So this morning I woke up feeling like I had consumed a deep-fried small child during the night. I tried to convince myself that it was all psychological, that I hadn't magically gained a bunch of weight between the time I went to bed and the time I woke up. It's all in your mind, I told myself. And to prove the point, I did something really, REALLY stupid.

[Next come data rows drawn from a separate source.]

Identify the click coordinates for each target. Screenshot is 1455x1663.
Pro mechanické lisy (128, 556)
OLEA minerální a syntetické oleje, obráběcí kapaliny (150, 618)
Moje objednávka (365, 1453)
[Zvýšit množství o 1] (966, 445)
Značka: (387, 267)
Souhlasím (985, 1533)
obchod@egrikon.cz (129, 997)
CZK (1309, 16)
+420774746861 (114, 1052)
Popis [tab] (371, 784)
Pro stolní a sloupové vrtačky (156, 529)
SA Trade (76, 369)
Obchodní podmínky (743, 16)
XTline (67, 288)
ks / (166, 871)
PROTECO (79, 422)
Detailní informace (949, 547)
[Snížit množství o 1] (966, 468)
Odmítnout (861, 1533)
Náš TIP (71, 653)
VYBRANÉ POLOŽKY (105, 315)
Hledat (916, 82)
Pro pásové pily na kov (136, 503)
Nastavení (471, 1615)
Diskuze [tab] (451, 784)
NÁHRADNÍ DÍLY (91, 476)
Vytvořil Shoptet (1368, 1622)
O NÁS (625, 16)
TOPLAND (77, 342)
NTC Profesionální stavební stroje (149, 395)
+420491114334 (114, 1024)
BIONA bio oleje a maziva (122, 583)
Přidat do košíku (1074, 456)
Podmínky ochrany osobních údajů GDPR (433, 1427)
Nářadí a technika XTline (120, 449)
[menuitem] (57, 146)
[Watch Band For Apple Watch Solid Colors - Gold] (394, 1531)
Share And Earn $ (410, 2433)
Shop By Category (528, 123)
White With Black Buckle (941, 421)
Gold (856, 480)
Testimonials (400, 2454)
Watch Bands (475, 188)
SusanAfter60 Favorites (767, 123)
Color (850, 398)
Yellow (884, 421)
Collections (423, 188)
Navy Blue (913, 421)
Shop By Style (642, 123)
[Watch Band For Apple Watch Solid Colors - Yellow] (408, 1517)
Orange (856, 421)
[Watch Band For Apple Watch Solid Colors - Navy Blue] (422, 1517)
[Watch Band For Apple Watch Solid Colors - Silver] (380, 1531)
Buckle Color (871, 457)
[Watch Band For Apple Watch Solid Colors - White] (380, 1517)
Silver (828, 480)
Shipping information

I tried on my skinny jeans.
I've heard that people who have had traumatic experiences sometimes repress them, because some memories are just too horrific for the human mind to accept. I have vague, disturbing recollections of The Incident in the Bedroom, which I'd rather not discuss, but I'm pretty sure I set a record for going through the stages of grief. First, denial, as I stuffed myself into what were once very comfortable jeans, determined to button them against all odds. Next, anger. I mean, what the hell?!? I just exercised 2 days in a row. Where's my immediate gratification??? I'm not so sure I bargained with God, as much as cursed Him and His Divine and Delicious fish frys. Then, of course, depression, as I scowled in the mirror, and contemplated whether other women my age (who have also never been pregnant) have stretch marks across their ass like me. I don't think I officially hit acceptance, but I did finally give up at one point, and threw on my sweat pants. I think that's as close to acceptance as I'm going to get today.